[PATCH] D130487: [PowerPC] Fix vector_shuffle combines when inputs are scalar_to_vector of differing types.
Nemanja Ivanovic via Phabricator via llvm-commits
llvm-commits at lists.llvm.org
Fri Feb 24 04:36:42 PST 2023
nemanjai accepted this revision.
nemanjai added a comment.
This revision is now accepted and ready to land.

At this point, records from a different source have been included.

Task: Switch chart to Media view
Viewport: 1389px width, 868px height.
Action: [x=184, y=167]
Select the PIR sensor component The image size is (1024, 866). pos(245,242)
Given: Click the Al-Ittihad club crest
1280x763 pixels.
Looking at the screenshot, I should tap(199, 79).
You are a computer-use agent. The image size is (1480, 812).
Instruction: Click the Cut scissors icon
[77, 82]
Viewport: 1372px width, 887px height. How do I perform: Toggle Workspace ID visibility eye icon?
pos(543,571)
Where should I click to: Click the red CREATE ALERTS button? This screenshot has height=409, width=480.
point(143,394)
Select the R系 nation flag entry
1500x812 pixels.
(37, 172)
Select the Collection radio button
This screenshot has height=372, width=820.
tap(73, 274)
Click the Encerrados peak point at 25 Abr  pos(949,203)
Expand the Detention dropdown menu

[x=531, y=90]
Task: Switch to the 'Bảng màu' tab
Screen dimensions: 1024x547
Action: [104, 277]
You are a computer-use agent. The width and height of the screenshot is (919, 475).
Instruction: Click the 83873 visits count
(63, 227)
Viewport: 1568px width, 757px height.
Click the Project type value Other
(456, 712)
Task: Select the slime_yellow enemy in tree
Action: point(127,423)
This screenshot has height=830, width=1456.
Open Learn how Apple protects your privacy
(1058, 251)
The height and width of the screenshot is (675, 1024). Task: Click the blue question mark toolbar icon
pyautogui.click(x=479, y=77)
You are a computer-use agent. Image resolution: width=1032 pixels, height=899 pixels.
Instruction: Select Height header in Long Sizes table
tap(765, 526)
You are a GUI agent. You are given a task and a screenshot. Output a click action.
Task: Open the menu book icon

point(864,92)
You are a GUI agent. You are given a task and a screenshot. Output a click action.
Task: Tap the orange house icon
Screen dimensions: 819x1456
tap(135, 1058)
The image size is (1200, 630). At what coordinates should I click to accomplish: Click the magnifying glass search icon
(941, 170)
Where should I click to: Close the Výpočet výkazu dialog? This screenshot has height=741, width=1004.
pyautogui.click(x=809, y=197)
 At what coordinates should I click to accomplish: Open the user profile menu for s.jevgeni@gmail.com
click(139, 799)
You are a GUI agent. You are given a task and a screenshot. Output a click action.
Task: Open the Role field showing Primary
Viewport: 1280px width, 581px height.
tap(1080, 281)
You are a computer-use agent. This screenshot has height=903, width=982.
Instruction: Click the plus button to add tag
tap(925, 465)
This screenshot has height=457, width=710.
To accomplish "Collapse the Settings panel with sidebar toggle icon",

Although I have a fair number of comments, they're mostly stylistic comments that probably don't really require another revision. So LGTM and please address the comments prior to committing.
================
Comment at: llvm/lib/Target/PowerPC/PPCISelLowering.cpp:14989
+static bool isShuffleMaskInRange(SmallVectorImpl<int> &ShuffV, int HalfVec,
+ int LHSLastByteDefined,
----------------
I don't think we modify `ShuffV` so it should be a `const` reference.
================
Comment at: llvm/lib/Target/PowerPC/PPCISelLowering.cpp:14990-14991
+static bool isShuffleMaskInRange(SmallVectorImpl<int> &ShuffV, int HalfVec,
+ int LHSLastByteDefined,
+ int RHSLastByteDefined) {
+ for (int i = 0, elt = ShuffV.size(); i < elt; i++) {
----------------
These two values are actually the last *element* rather than *byte* aren't they? If so, please rename accordingly.
================
Comment at: llvm/lib/Target/PowerPC/PPCISelLowering.cpp:14997
+ // Handle first input vector of the vector_shuffle.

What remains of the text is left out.